* **Work to be completed**
Reproduce the part of the article on the Gala for Student Drama that starts with "Now in its third" and goes on through "most experienced producers.".

* **Provided passage**
Students in The Spotlight
Gala for Student Drama Showcases Young Talent
While finding a foothold in one’s preferred industry can be hard for any student, it seems to be especially difficult for those studying drama.
In a fast-paced city, it can be daunting for a student to discern where and how to get started. Luckily, teams of dedicated and passionate graduates have taken matters into their own hands, and have curated the Gala for Student Drama.
“The two English plays are from Concordia this year, which is really nice. Word definitely got around the theatre department pretty fast that this was happening,” said Julie Foster, a Concordia student and writer of “The Carrier Pigeon Play,” a comedy to be shown at this year’s festival.
“So, any kind of attention we can bring to these plays is a good thing for the Concordia community.”
Now in its third year, this quickly growing festival takes submissions from playwrights and producers from post-secondary institutions in Montreal. After narrowing them down to the four best productions, they are staged for the public at longstanding Montreal indie venue Mainline Theatre.
Applications were filled out earlier in the semester and two of the four final plays chosen were written by Concordia students—Foster and Alyssa Harms-Wiebe, who wrote “If Phones Could Talk.” From there, the four respective teams had six weeks to make their visions come to life—no easy feat, even for the most experienced producers.

* **Information provided**
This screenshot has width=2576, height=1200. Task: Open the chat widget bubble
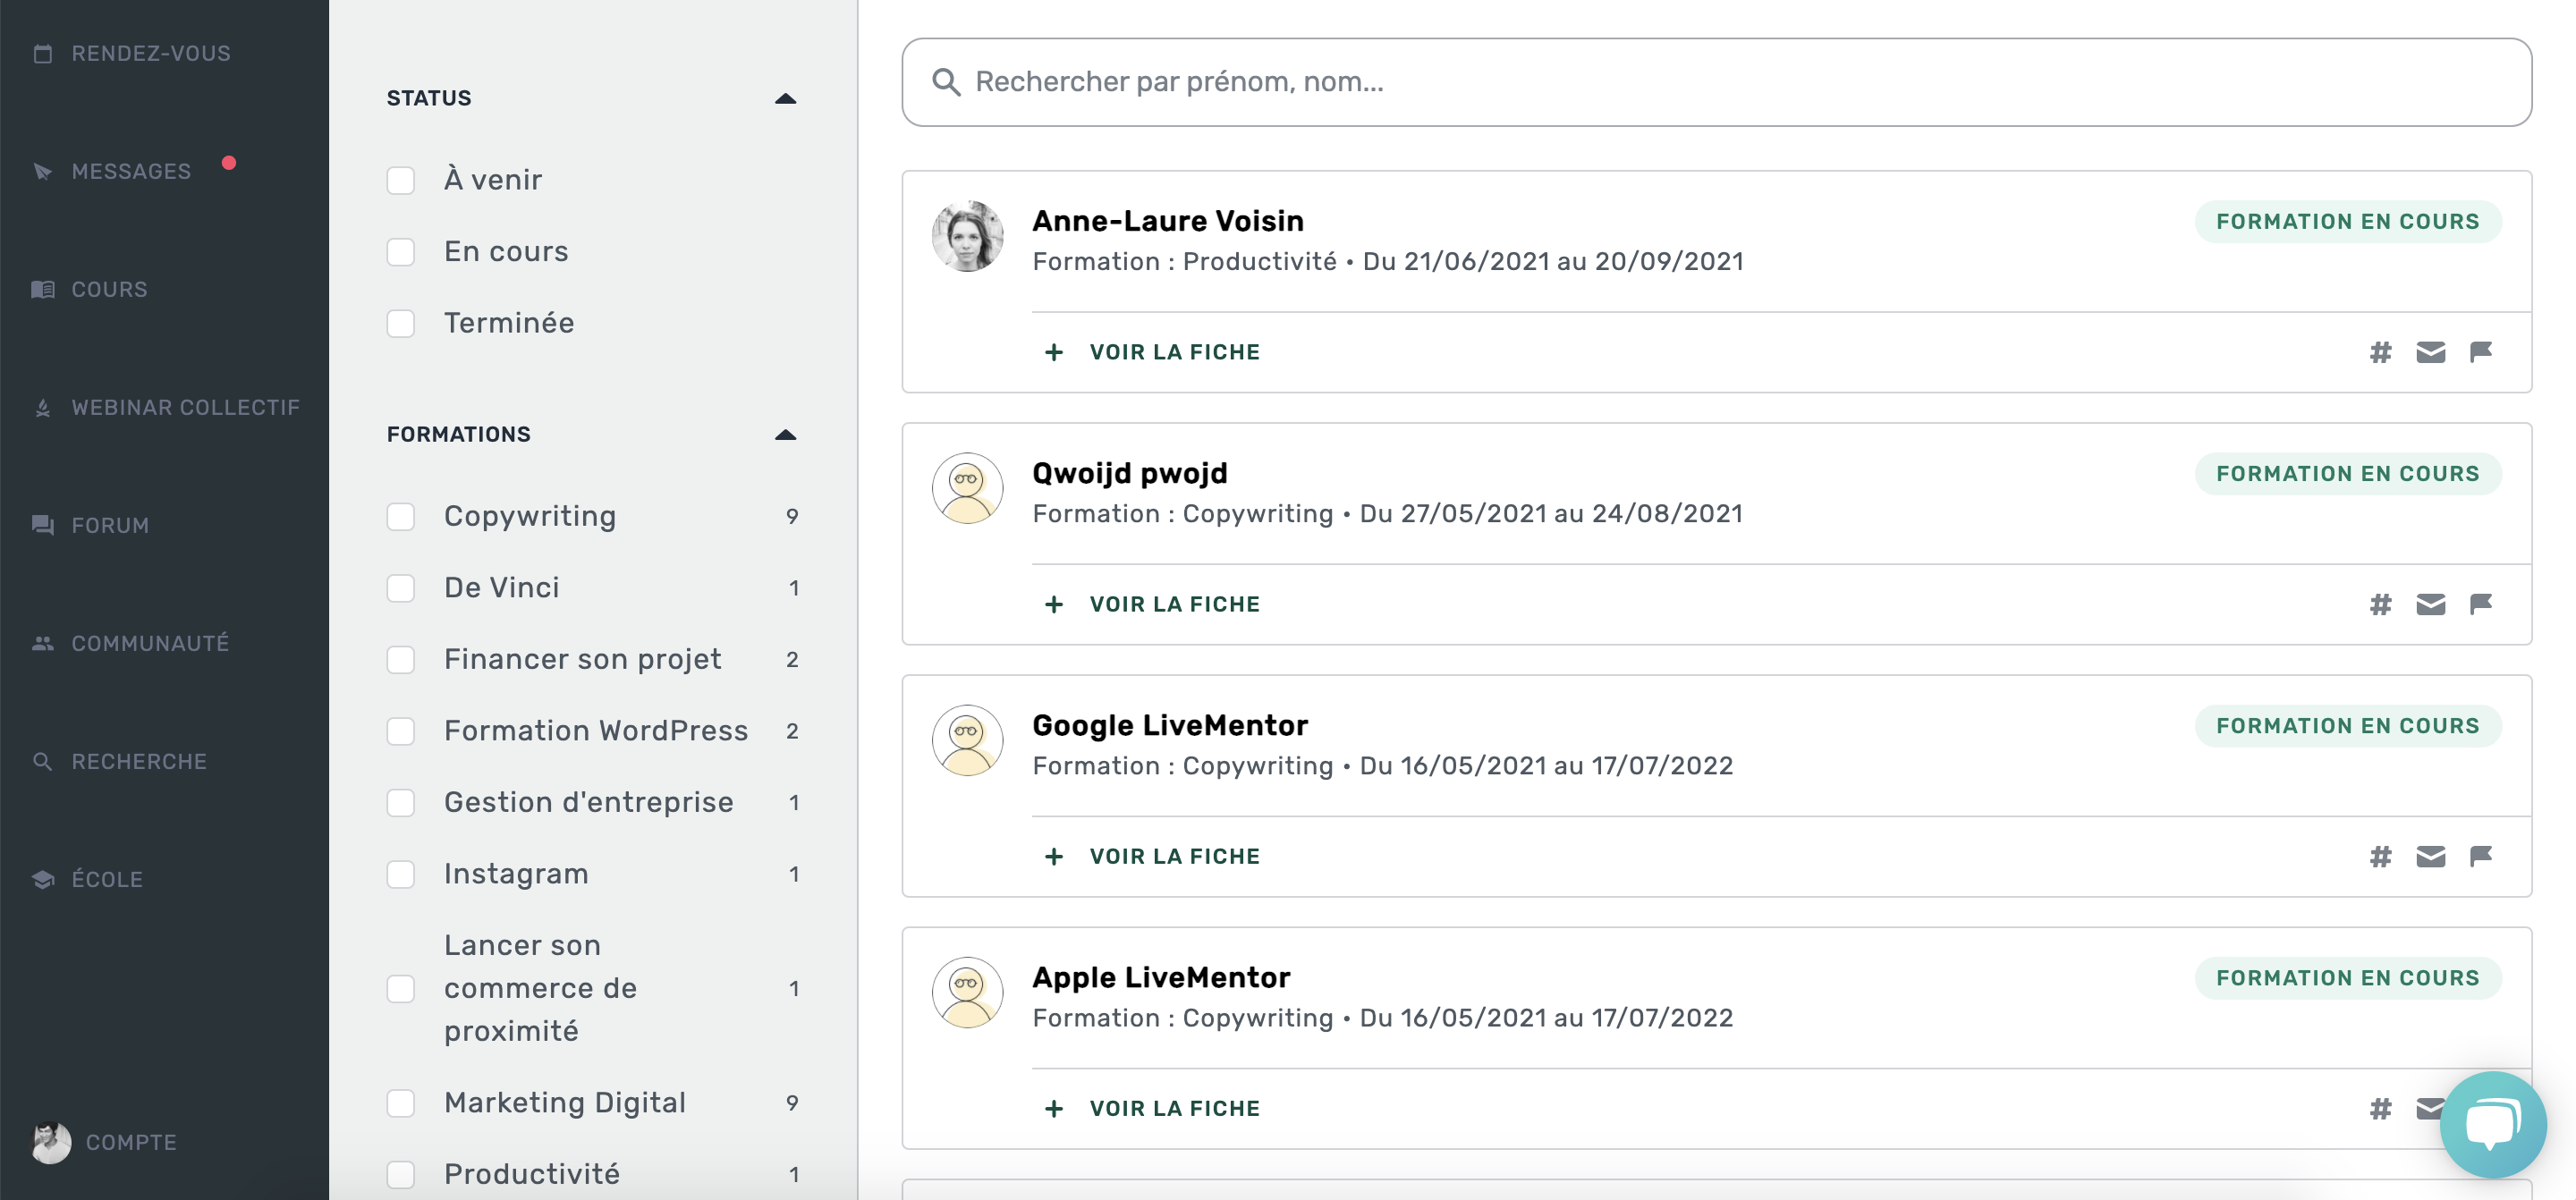pos(2492,1124)
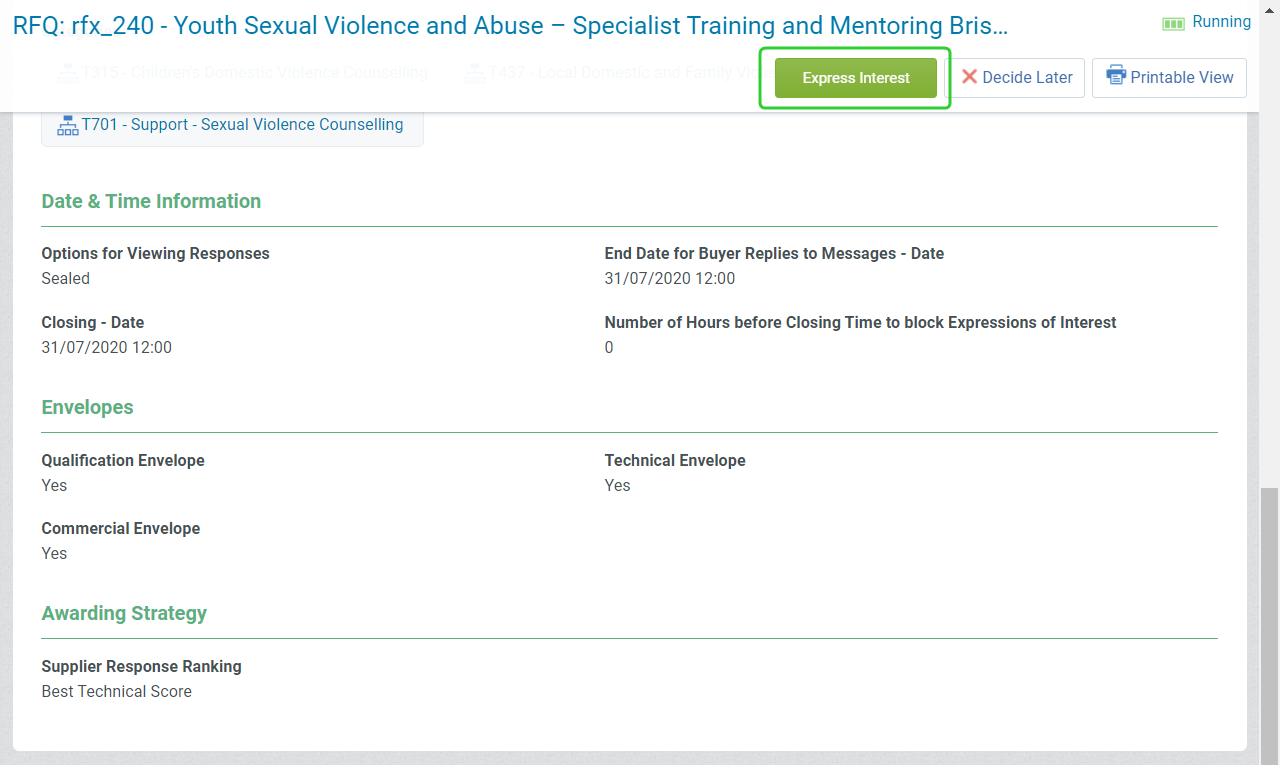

* **Reply to the exercise**
Now in its third year, this quickly growing festival takes submissions from playwrights and producers from post-secondary institutions in Montreal. After narrowing them down to the four best productions, they are staged for the public at longstanding Montreal indie venue Mainline Theatre.
Applications were filled out earlier in the semester and two of the four final plays chosen were written by Concordia students—Foster and Alyssa Harms-Wiebe, who wrote “If Phones Could Talk.” From there, the four respective teams had six weeks to make their visions come to life—no easy feat, even for the most experienced producers.